Fun with ptrace: a waitpid pitfall

 2022-11-07

When tracing a process using ptrace, one often uses the waitpid system call to wait until something happens to the tracee. It often goes like this (error handling is omitted for brevity):

/* We have previously attached to tracee `pid`. */

int status;

waitpid(pid, &status, 0);

if (WIFEXITED(status)) {
    /* Tracee has exited. */
}
if (WIFSIGNALED(status)) {
    /* Tracee was killed by a signal. */
}
/* Tracee was stopped by a signal WSTOPSIG(status). */

What if a single thread is attached to multiple tracees? Then we can use -1 as the first argument to waitpid, and it will wait for any child to change state.

int status;
pid_t pid = waitpid(-1, &status, __WALL);

What’s little known, however, is that waitpid(-1) will by default consume status changes from other thread’s children. So if you have two tracer threads A and B, and each of them is attached to a tracee, then thread A might consume thread B’s tracee status change by calling waitpid(-1).
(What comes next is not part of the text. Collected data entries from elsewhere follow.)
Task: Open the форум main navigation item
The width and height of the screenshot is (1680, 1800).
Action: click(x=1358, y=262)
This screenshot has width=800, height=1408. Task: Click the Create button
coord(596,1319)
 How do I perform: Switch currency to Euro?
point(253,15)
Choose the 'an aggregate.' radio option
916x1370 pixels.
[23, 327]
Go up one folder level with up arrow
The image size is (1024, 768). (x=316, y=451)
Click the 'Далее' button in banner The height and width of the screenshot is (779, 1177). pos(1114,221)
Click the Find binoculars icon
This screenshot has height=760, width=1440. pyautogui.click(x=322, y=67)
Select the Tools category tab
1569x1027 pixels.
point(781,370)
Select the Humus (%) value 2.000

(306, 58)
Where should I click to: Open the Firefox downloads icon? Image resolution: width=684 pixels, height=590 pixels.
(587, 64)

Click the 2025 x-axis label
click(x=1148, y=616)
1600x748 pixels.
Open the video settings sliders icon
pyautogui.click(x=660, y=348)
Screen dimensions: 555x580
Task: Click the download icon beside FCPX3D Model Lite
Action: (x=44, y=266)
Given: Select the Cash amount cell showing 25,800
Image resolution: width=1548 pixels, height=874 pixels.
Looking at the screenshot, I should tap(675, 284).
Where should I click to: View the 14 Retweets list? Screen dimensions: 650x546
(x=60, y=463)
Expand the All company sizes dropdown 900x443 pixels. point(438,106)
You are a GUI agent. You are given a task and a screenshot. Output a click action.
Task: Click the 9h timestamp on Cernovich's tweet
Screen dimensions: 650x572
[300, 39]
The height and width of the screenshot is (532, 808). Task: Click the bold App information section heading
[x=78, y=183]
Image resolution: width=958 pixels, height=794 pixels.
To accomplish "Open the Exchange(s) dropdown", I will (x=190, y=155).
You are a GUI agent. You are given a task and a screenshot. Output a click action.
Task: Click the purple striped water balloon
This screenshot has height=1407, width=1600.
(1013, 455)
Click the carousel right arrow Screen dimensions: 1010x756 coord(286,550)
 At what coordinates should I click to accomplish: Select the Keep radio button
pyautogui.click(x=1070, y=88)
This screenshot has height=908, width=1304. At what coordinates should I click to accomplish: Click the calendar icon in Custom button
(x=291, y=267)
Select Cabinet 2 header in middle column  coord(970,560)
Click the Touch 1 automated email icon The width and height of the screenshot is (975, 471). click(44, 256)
Therefore, thread A would have thread B’s tracee status. A typical application could be completely unprepared for this scenario.

To avoid that, use the __WNOTHREAD flag. That way, thread A will only consume status changes from its own children only.

int status;
pid_t pid = waitpid(-1, &status, __WALL | __WNOTHREAD);

In my opinion, __WNOTHREAD should often be a default in well-structured applications.